How renal function influences post-acute myocardial infarction (AMI) cardiac remodeling and outcomes remains unclear. This study evaluated the impact of levels of renal impairment on drug therapy, echocardiographic parameters, and outcomes in patients with AMI undergoing percutaneous coronary intervention (PCI).

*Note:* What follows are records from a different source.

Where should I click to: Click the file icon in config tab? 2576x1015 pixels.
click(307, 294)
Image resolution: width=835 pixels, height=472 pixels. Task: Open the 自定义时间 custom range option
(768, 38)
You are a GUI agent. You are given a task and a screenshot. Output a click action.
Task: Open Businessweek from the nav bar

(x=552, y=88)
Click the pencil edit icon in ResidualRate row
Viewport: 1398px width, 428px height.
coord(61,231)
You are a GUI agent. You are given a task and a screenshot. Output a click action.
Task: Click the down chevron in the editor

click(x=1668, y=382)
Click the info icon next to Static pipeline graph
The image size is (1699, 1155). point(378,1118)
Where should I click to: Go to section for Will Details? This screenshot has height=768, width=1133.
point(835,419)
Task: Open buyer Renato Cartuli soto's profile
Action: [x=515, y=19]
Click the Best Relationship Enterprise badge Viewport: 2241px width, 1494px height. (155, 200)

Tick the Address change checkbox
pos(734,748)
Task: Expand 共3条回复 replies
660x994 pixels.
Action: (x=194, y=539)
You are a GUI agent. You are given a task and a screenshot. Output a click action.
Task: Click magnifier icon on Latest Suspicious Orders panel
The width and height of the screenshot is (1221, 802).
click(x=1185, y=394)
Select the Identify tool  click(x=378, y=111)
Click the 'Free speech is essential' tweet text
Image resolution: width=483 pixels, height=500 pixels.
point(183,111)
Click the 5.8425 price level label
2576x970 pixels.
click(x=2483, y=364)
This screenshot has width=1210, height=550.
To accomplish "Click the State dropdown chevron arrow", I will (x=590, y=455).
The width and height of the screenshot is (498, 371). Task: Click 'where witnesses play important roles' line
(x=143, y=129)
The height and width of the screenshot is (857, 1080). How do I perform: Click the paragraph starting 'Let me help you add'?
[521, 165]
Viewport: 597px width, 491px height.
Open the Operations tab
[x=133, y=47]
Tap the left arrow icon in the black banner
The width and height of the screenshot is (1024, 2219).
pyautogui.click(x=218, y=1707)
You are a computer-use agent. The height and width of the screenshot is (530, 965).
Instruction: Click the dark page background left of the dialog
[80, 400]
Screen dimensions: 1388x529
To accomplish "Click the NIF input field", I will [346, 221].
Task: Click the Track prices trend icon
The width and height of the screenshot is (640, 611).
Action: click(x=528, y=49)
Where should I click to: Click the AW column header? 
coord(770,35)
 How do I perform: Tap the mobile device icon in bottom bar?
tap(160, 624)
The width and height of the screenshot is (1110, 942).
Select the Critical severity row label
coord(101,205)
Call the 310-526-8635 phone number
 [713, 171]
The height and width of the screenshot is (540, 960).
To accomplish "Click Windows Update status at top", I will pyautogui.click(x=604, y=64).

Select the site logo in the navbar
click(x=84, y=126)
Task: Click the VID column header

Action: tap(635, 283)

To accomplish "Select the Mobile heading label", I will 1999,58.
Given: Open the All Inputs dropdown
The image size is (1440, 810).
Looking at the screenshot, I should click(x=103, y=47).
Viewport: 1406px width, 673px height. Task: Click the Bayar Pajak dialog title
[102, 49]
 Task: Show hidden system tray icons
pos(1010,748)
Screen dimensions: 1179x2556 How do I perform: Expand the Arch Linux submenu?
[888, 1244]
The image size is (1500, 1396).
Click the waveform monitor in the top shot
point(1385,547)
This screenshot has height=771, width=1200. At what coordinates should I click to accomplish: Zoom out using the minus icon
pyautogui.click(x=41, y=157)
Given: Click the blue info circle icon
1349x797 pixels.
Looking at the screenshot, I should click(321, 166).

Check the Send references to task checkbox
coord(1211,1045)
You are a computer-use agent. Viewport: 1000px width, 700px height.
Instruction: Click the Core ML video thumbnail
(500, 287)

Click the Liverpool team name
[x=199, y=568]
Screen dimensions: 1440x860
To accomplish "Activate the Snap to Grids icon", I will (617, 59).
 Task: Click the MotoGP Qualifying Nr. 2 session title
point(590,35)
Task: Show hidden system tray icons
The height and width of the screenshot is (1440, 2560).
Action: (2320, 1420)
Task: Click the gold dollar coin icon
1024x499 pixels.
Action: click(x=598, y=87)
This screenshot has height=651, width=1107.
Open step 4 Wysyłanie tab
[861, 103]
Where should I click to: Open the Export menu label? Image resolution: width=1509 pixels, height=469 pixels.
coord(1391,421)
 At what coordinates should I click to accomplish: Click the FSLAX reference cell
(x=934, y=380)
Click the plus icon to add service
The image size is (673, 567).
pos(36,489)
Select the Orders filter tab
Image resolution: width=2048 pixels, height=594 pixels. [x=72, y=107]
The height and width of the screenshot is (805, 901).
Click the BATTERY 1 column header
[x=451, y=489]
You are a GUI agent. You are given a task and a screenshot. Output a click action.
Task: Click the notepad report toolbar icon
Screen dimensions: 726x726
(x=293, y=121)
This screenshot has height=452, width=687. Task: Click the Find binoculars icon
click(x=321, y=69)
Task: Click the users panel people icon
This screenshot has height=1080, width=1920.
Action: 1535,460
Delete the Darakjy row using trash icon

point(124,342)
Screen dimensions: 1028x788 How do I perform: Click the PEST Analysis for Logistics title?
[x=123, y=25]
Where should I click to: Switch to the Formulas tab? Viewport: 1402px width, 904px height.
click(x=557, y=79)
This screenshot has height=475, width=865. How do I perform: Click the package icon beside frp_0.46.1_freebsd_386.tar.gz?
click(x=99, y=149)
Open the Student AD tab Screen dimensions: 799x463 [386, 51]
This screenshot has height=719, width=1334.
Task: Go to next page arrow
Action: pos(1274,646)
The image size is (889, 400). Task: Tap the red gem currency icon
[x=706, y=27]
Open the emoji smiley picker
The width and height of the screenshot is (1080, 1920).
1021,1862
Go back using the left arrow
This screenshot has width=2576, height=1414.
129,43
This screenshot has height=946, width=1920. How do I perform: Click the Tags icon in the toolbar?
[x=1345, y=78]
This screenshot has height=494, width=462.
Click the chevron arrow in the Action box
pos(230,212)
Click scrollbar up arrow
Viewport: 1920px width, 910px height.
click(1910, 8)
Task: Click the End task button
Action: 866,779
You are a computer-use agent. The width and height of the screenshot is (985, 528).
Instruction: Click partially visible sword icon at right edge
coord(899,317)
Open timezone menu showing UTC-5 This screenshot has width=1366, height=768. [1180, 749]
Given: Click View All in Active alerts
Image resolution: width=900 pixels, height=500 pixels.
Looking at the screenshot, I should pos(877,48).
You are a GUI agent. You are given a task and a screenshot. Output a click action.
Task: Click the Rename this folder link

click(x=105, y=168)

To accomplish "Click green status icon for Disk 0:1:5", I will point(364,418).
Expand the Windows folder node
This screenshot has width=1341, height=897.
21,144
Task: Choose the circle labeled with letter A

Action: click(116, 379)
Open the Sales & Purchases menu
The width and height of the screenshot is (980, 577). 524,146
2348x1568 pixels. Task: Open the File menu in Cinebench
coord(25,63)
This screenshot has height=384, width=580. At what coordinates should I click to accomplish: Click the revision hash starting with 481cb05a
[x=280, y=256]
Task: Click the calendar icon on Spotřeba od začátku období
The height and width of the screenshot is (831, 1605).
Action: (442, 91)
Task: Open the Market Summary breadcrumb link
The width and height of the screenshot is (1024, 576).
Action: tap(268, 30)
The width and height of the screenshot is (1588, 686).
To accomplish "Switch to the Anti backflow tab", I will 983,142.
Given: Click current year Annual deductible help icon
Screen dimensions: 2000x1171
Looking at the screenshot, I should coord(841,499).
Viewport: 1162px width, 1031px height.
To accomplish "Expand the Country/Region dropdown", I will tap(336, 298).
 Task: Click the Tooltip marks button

A total of 611 patients diagnosed with AMI underwent successful PCI, and two echocardiographic examinations were performed within 1 year after AMI. Patients were categorized according to Group 1: severely impaired estimated glomerular filtration rate (eGFR)<30, Group 2: mildly impaired 30≤eGFR<60, Group 3: potentially at risk 60≤eGFR<90 and normal eGFR≥90 ml/min/1.73 m2. During the 5-year follow-up period, the primary endpoints were cardiovascular mortality and outcomes. Patients with worse renal function (eGFR<30) were older and had a higher prevalence of hypertension and diabetes, but relatively few were smokers or had hyperlipidemia. Despite more patients with lesions of the left anterior descending artery, those with worse renal function received suboptimal guideline-directed medical therapy (GDMT). Notably, patients with worse renal function presented with worse left ventricular function at baseline and subsequent follow-up. Kaplan-Meier analysis revealed increased cardiovascular death, development of heart failure, recurrent AMI and revascularization in patients with worse renal function. Notably, as focusing on patients with ST elevation MI, the similar findings were observed. In multivariable Cox regression, impaired renal function showed the most significant hazard ratio in cardiovascular death. Collectively, in AMI patients receiving PCI, outcome differences are renal function dependent. We found that patients with worse renal function received less GDMT and presented with worse cardiovascular outcomes. These patients require more attention.

中文翻译:

肾功能损害对心肌梗死后心脏重构和临床结局的影响

肾功能如何影响急性心肌梗死 (AMI) 后的心脏重塑和结果尚不清楚。本研究评估了肾功能损害水平对接受经皮冠状动脉介入治疗 (PCI) 的 AMI 患者的药物治疗、超声心动图参数和结果的影响。共有 611 名诊断为 AMI 的患者成功接受了 PCI,并在 AMI 后 1 年内进行了两次超声心动图检查。患者根据第 1 组进行分类:估计肾小球滤过率严重受损 (eGFR)<30,第 2 组:轻度受损 30≤eGFR<60,第 3 组:潜在风险 60≤eGFR<90 且正常 eGFR≥90 ml/min /1.73 平方米。在 5 年随访期间,主要终点是心血管死亡率和结局。肾功能较差的患者(eGFR< 30) 年龄较大,高血压和糖尿病的患病率较高,但吸烟者或高脂血症者相对较少。尽管左前降支病变患者较多,但肾功能较差的患者接受了次优的指南指导药物治疗(GDMT)。值得注意的是,肾功能较差的患者在基线和后续随访时左心室功能较差。Kaplan-Meier 分析显示,肾功能较差的患者心血管死亡、心力衰竭、AMI 复发和血运重建增加。值得注意的是,在关注 ST 段抬高 MI 患者时,也观察到了类似的发现。在多变量 Cox 回归中,肾功能受损在心血管死亡中显示出最显着的风险比。总的来说,在接受 PCI 的 AMI 患者中,结果差异取决于肾功能。我们发现肾功能较差的患者接受的 GDMT 较少,心血管结局较差。这些患者需要更多的关注。